### Records ###
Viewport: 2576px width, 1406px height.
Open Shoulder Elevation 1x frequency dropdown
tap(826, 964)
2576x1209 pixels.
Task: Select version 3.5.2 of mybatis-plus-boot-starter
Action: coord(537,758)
###
Task goal: Set down the listing in full, keeping every word exactly as it is.

Exercise output:
Viewport: 2576px width, 1406px height.
Open Shoulder Elevation 1x frequency dropdown
tap(826, 964)
2576x1209 pixels.
Task: Select version 3.5.2 of mybatis-plus-boot-starter
Action: coord(537,758)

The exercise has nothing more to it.